The effects of globalization and neo-liberal policies on urban space are
well documented. From London to São Paulo, denationalization, privatization,
offshoring and cuts in state expenditure are creating enclaves and
exclusions, resulting in fragmented, stratified social geographies (see
Caldeira 2000; Ong 2006; Harvey 2006; Murray 2011). ‘Networked
archipelagoes’, islands connected by transnational circulations of capital,
displace other spatial relations and imaginaries. Spaces of encompassment,
especially, such as ‘the nation’ or simply ‘society’ as defined by inclusion
within a whole, lose practical value and intellectual purchase as referents
of citizenship (Gupta and Ferguson 2002; Ferguson 2005).
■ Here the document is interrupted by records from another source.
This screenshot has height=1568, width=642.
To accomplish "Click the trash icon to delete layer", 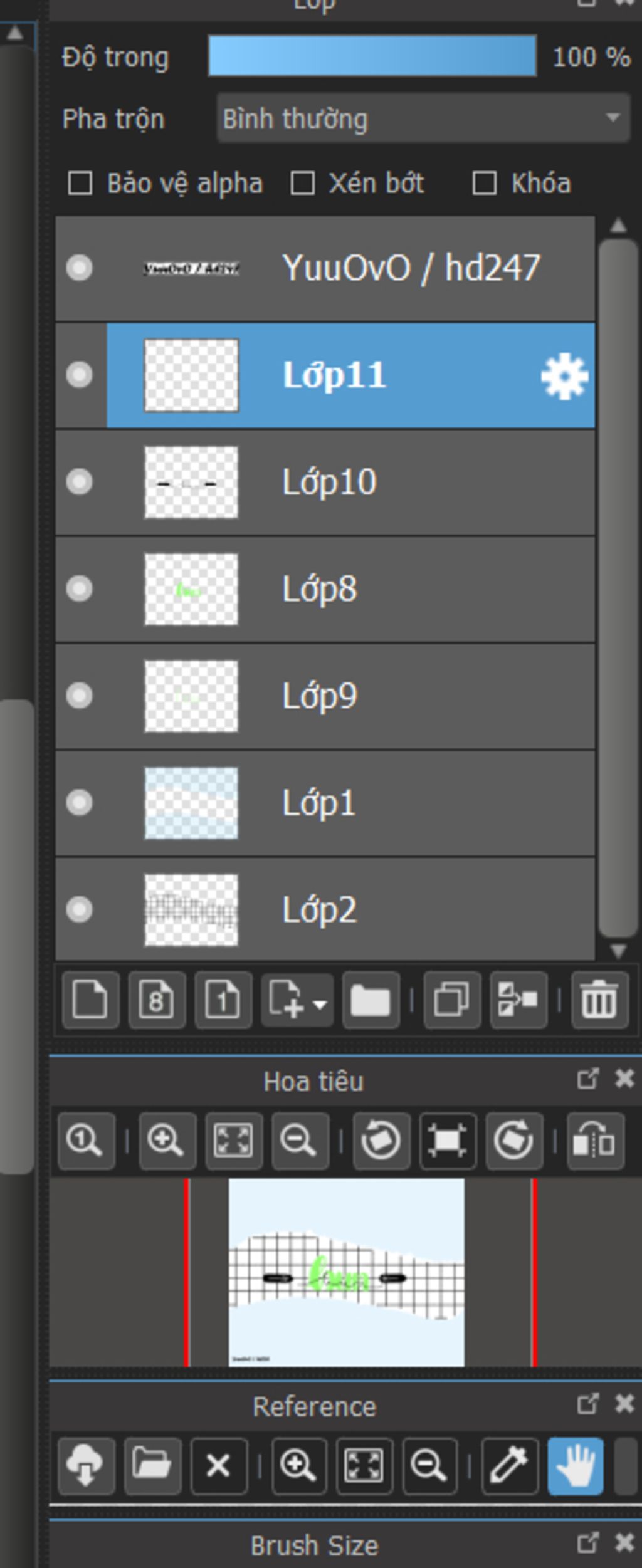I will 599,1000.
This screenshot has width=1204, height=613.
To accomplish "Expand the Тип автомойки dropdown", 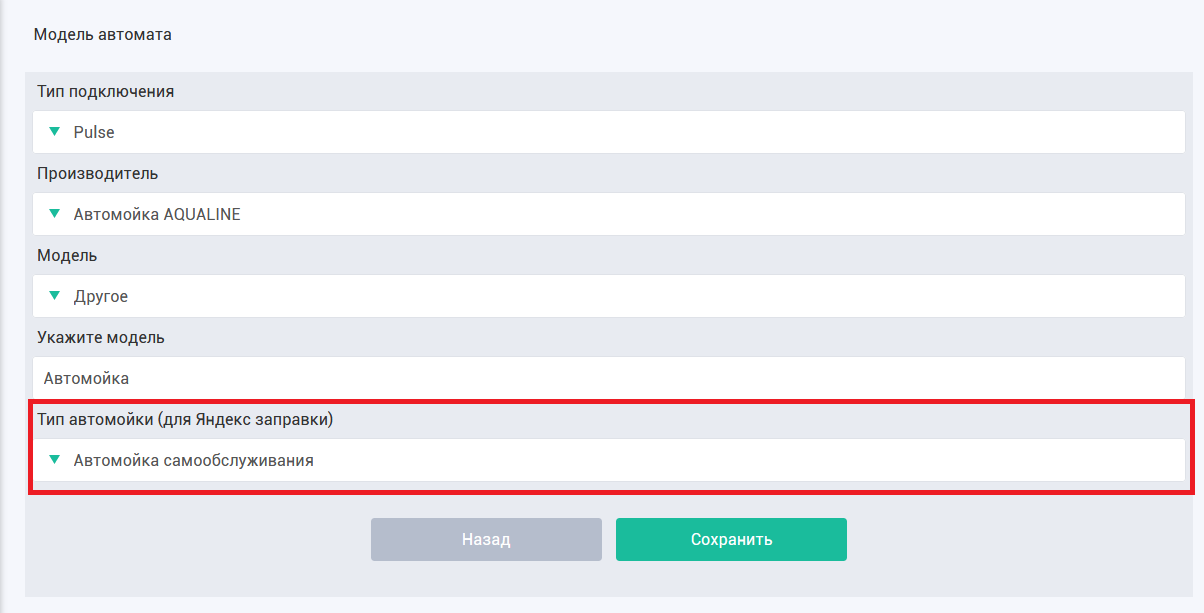I will [609, 460].
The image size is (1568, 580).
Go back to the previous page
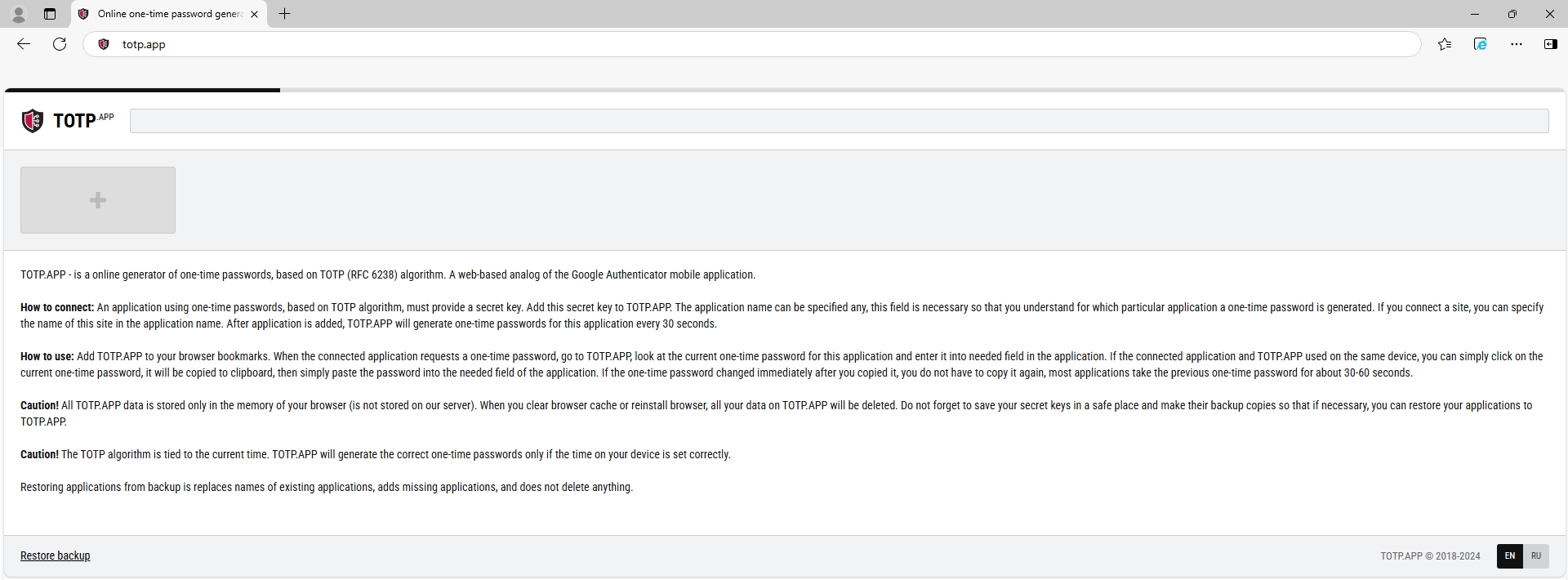pyautogui.click(x=24, y=44)
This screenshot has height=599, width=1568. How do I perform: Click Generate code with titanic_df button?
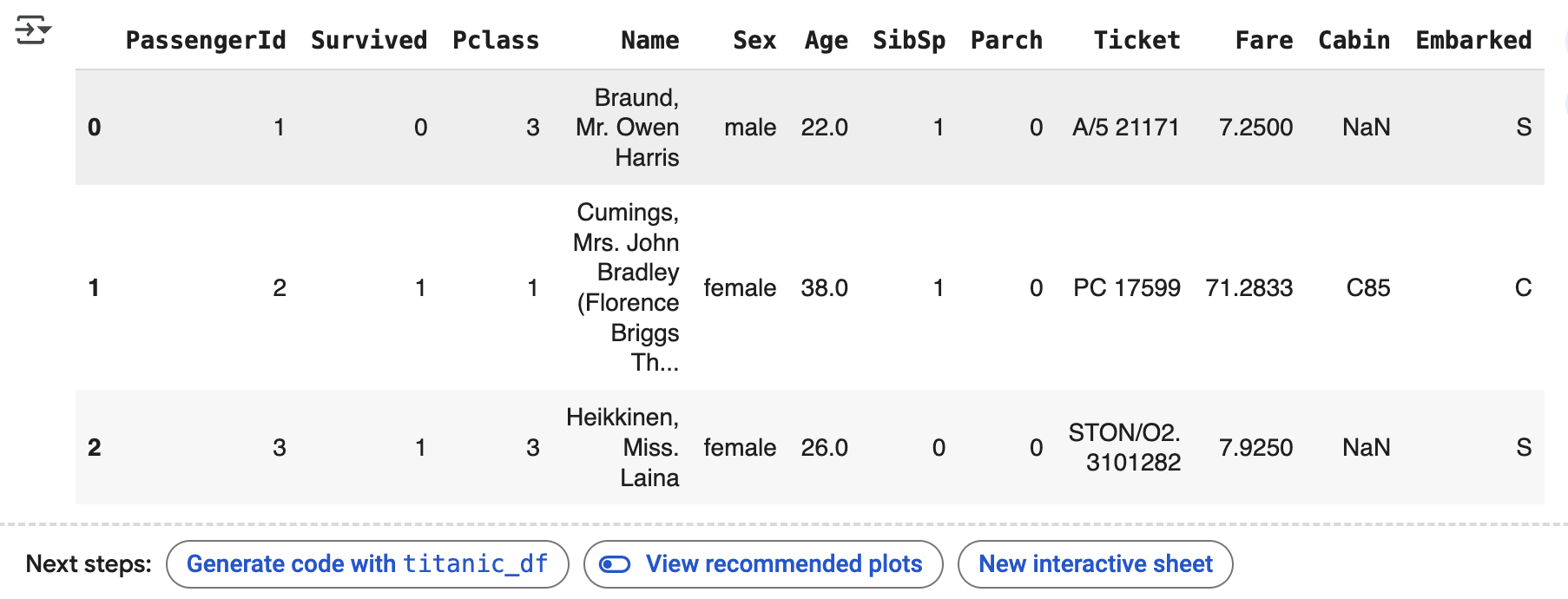[x=367, y=564]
In African cities,
where humanitarian, experimental or market logics dominate the distribution
of sanitation and healthcare, this fragmentation is particularly stark (see,
for example, Redfield 2006, 2012; Fassin 2007; Bredeloup et
al. 2008; Nguyen 2012). Privilege and crisis interrupt
older contiguities, delineating spaces and times of exception. The ‘public’
of health is defined by survival or consumption, obscuring the human as
bearer of civic rights and responsibilities, as inhabitants of ‘objective’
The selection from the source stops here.